Incomplete spinal cord injury
Look for signs of preserved long-tract function.
Signs of incomplete lesion:
- sensation (including position sense) or voluntary movement in the LEs in the presence of a cervical or thoracic spinal cord injury
- “sacral sparing”: preserved sensation around the anus, voluntary rectal sphincter contraction, or voluntary toe flexion
an injury does not qualify as incomplete with preserved sacral reflexes alone (e.g. bulbocavernosus)
An incomplete spinal cord injury is the term used to describe damage to the spinal cord that is not absolute. The incomplete injury will vary enormously from person to person and will be entirely dependant on the way the spinal cord has been compromised.
If the patient has the ability to contract the anal sphincter voluntarily or to feel a pinprick or touch around the anus, the injury is considered to be incomplete. The nerves in this area are connected to the very lowest region of the spine, the sacral region, and retaining sensation and function in these parts of the body indicates that the spinal cord is only partially damaged. This includes a phenomenon known as sacral sparing.
The true extent of many incomplete injuries isn’t fully known until 6-8 weeks post injury. The spinal cord normally goes into what is called spinal shock after it has been damaged. The swelling and fluid masses showing on any resultant X-ray, MRI or CT scans, may well mask the true nature of the underlying injury. It is not uncommon for someone who is completely paralysed at the time of injury to get a partial or very near full recovery from their injuries after spinal shock has subsided.
Central cord syndrome
Anterior cord syndrome
Posterior cord syndrome
Posterior cord syndrome: rare
The results of kinesiotherapy treatment in patients after incomplete spinal cord injury (iSCI) are inconclusive, mostly due to different, subjective evaluation methods. A study aimed to evaluate the range of functional regeneration in long-term 13 months follow-up using comparative neurophysiological tests after uniform kinesiotherapy in patients with thoracic iSCI.
Material and methods: Comparative tests were performed of sensory perception in dermatomes Th1-S1, electromyography (at rest-rEMG and during maximal contraction-mcEMG) in the muscles of the trunk and lower extremities, electroneurography (ENG) of the motor fibers of the lower extremities, and motor-evoked potential induced transcranially (MEP) before and after treatment in 25 iSCI patients. All subjects were treated with the same kinesiotherapeutic procedures.
A moderate increase was found in amplitudes in rEMG and mcEMG recordings from the rectus abdominis and rectus femoris muscles, MEPs amplitudes, and amplitudes after peroneal nerve stimulations in ENG studies. There was no improvement in sensory perception.
Following the proposed kinesiotherapy algorithm, patients after thoracic iSCI presented a moderate more motor than sensory functions improvement. Applied neurorehabilitation evoked normalization of muscle tension, moderate improvement of rectus abdominis and rectus femoris muscles motor units activity, and motor central and peripheral neural impulses transmission. The comparative neurophysiological assessment provides more precise and objective insight into the functional status of afferent and efferent systems than the classical clinical approach in iSCI patients 1).

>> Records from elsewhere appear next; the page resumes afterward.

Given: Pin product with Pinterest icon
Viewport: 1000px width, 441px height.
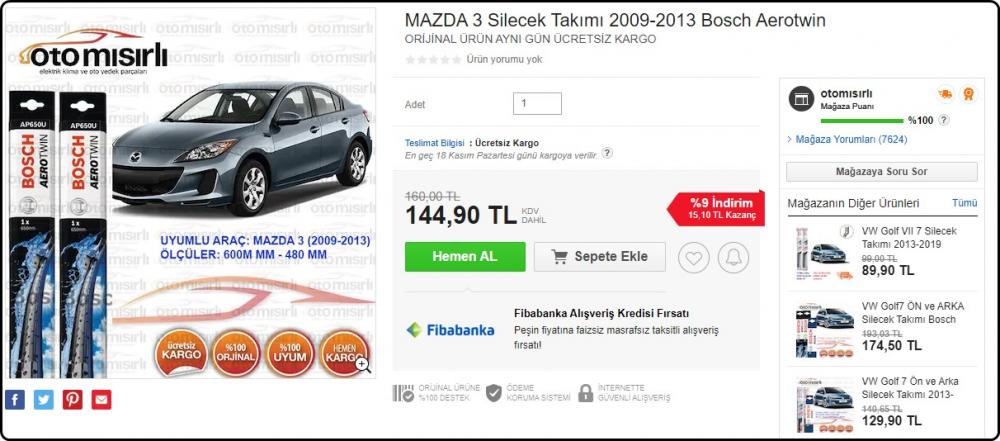Looking at the screenshot, I should pos(72,400).
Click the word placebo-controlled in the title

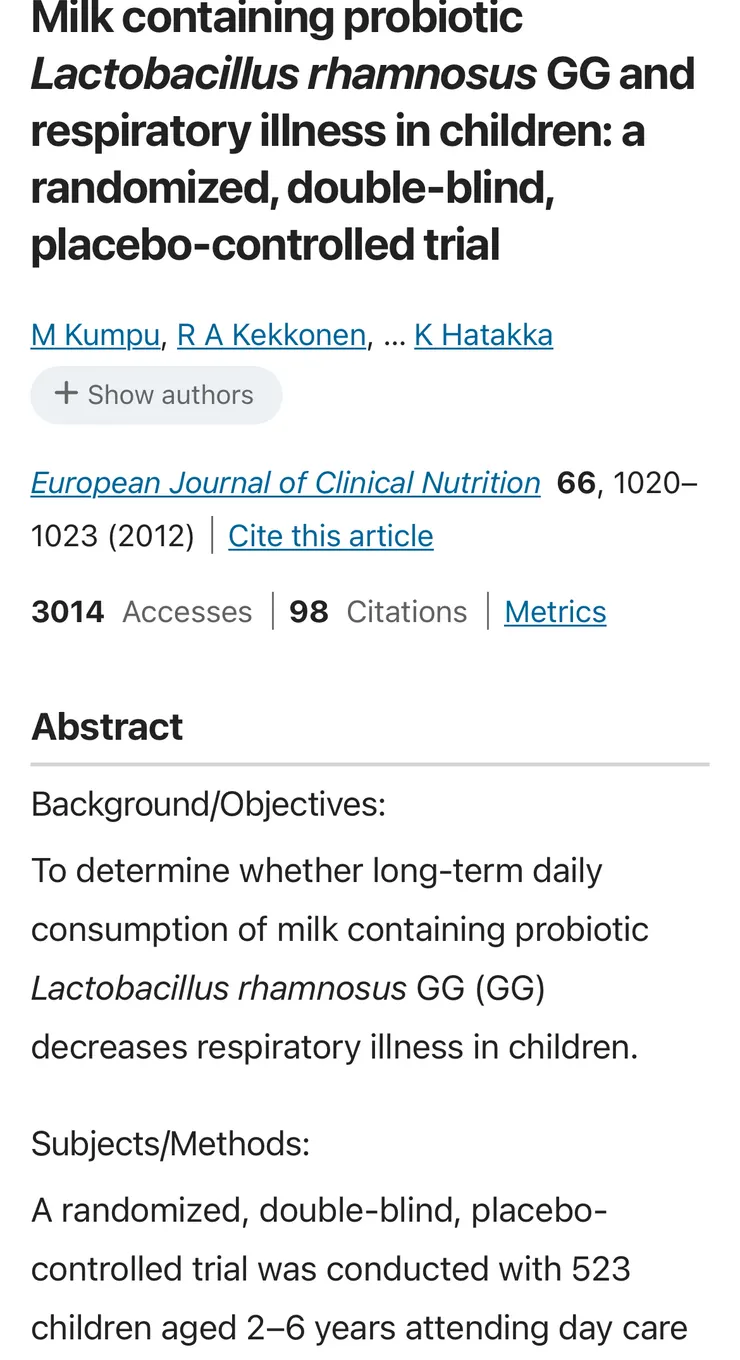tap(265, 245)
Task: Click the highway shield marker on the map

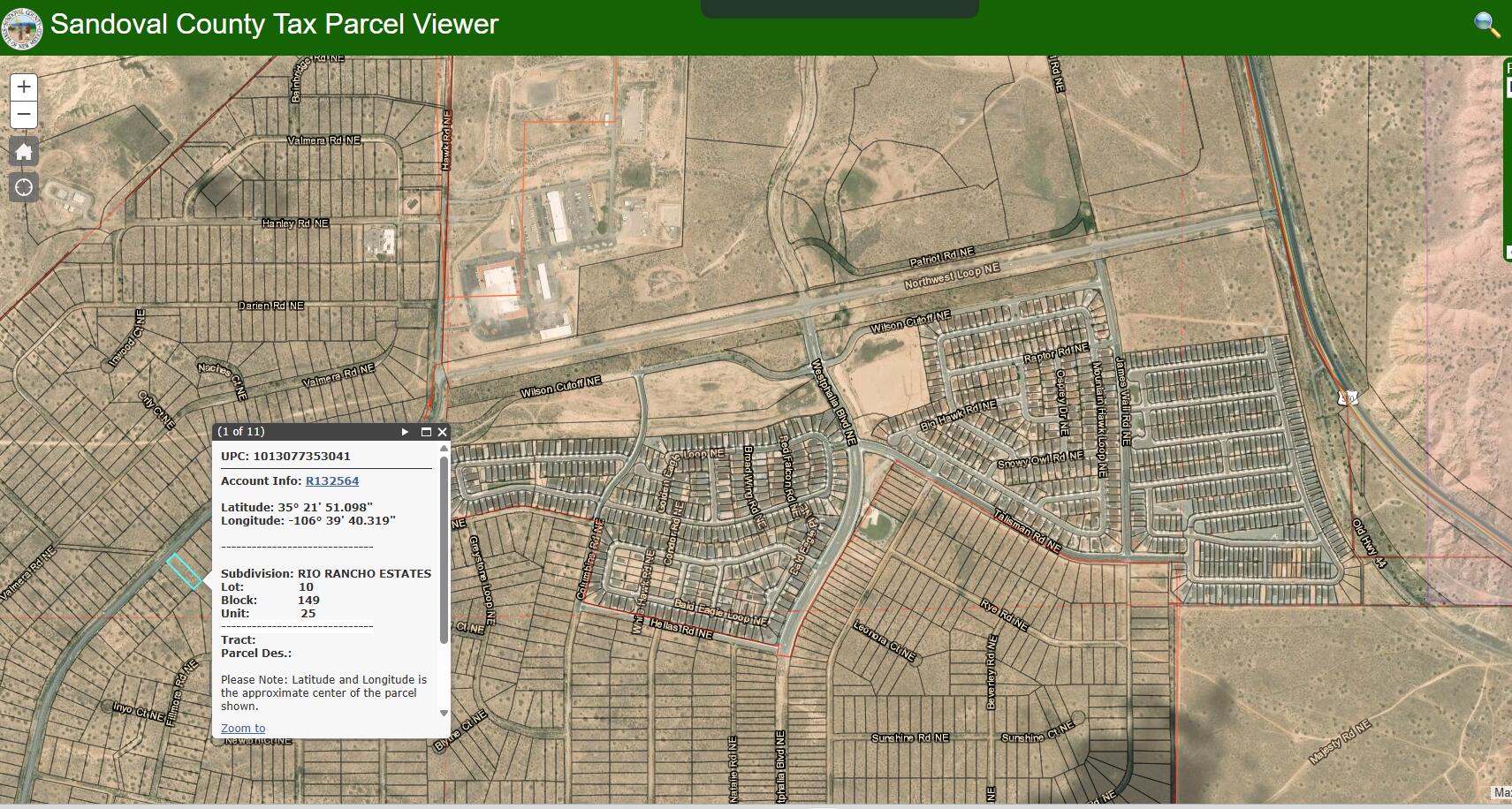Action: click(x=1348, y=398)
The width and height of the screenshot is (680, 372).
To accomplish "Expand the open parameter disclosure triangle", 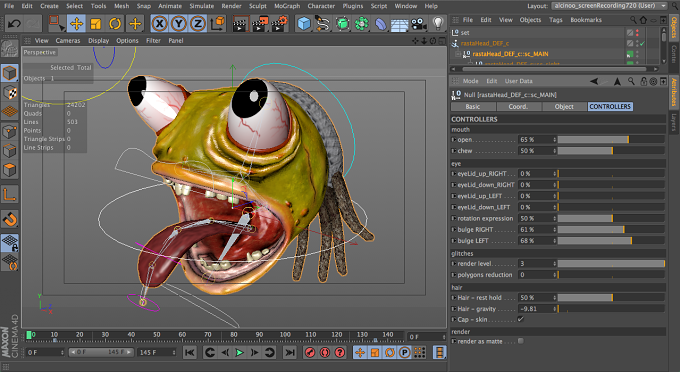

Following incomplete spinal cord injuries, neonatal mammals display a remarkable degree of behavioral recovery.
Previously, it has been demonstrated in neonatal mice a wholesale re-establishment and reorganization of synaptic connections from some descending axon tracts (Boulland et al., 2013).
To assess the potential cellular mechanisms contributing to this recovery, Chawla et al., have characterized a variety of cellular sequelae following thoracic compression injuries, focusing particularly on cell loss and proliferation, inflammation and reactive gliosis, and the dynamics of specific types of synaptic terminals. Early during the period of recovery, regressive events dominated. Tissue loss near the injury was severe, with about 80% loss of neurons and a similar loss of axons that later make up the white matter. There was no sign of neurogenesis, no substantial astroglial or microglial proliferation, no change in the ratio of M1 and M2 microglia and no appreciable generation of the terminal complement peptide C5a. One day after injury the number of synaptic terminals on lumbar motoneurons had dropped by a factor of 2, but normalized by 6 days. The ratio of VGLUT1/2+ to VGAT+ terminals remained similar in injured and uninjured spinal cords during this period. By 24 days after injury, when functional recovery is nearly complete, the density of 5HT+ fibers below the injury site had increased by a factor of 2.5. Altogether this study shows that cellular reactions are diverse and dynamic. Pronounced recovery of both excitatory and inhibitory terminals and an increase in serotonergic innervation below the injury, coupled with a general lack of inflammation and reactive gliosis, are likely to contribute to the recovery 2).